I think when people say things like the quotes at the beginning they are largely objecting to it as a measure of the programmer not as a measure of the program.
Whenever I look at an unfamiliar code base, I always run cloc on different files and directories to get a feel of the complexity. So I totally agree - LOC is quite useful as an indicator of complexity.
I'm not well enough versed on this literature to quote it, but one important caveat: last time I looked, the correlations between lines of code and complexity (iirc, I was thinking of defect rates) had been validated within a language, but not across multiple languages. That is, each language has a rough correlation between LoC and defects, but those correlations had not been demonstrated to be similar between languages.[0]
But even ignoring empirical research, just think about it. 5 lines of APL/J/K code and 5 lines of Java do not have the same complexity. I guess you could theoretically do some research of sufficient quality to convince me otherwise, but building an experiment that was robust enough to overcome the contrary intuition is like...the final boss of empirical software engineering research.
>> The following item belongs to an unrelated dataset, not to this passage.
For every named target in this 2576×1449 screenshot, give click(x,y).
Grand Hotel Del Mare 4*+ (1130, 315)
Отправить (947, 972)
[0] If you have citations for or against this, I'd love to hear it.
Interesting take. Feels like this reframes LOC from a “productivity metric” into more of a liability metric — which aligns with the idea that every line adds maintenance cost and surface area for bugs.
What I found especially compelling is how this implicitly shifts focus toward outcomes instead of output. Counting lines (human or AI-generated) seems increasingly meaningless if what actually matters is time-to-value and system behavior .
Curious how people here think about this in practice: do you actively optimize for less code, or is it more of an emergent property of good design?
Ah, I like your “liability metric” framing. I will perhaps adopt LoC as a rough heuristic for “magnitude of liability,” and leave the rest (since “…if we can ensure the relationship between value and essential complexity is stable, and further that the ratio of essential to accidental complexity is stable, then…” does such tremendously heavy lifting).
do you actively optimize for less code, or is it more of an emergent property of good design?
Usually the latter, simply because I have anecdotally found that ‘clarity of what <this code> does conceptually’ makes reading the [perhaps more voluminous] code simpler by quite a bit, whereas the more-ness or less-ness of code volume has proportionately much less bearing as to how well a code reader will connect any given code to how it all fits together to do the thing. How compactly can I lucidly/elegantly/coherently communicate the software design in conversation/docs? —> terseness here is what I usually optimize for, because so much will shake out naturally. (Maybe it’ll be more code. Maybe it’ll be less code. Maybe it’ll be a lot more work because it involves refactoring, but the overall code amount is a wash. Regardless, I find that cogency, understandability, and communicability of design tend to optimize for maintaining speed at which engineering can respond to business/product, so I try to let those things lead.)
However, as nodded to in another comment, I might Pareto-cut features or design down if parts stick out as going to be “a lot for a little.”
So, I should remove type annotations and tests and write if(cond) stmt; to reduce the complexity. Got it.
I don't have any links but afair loc has also not done well as a measure of complexity.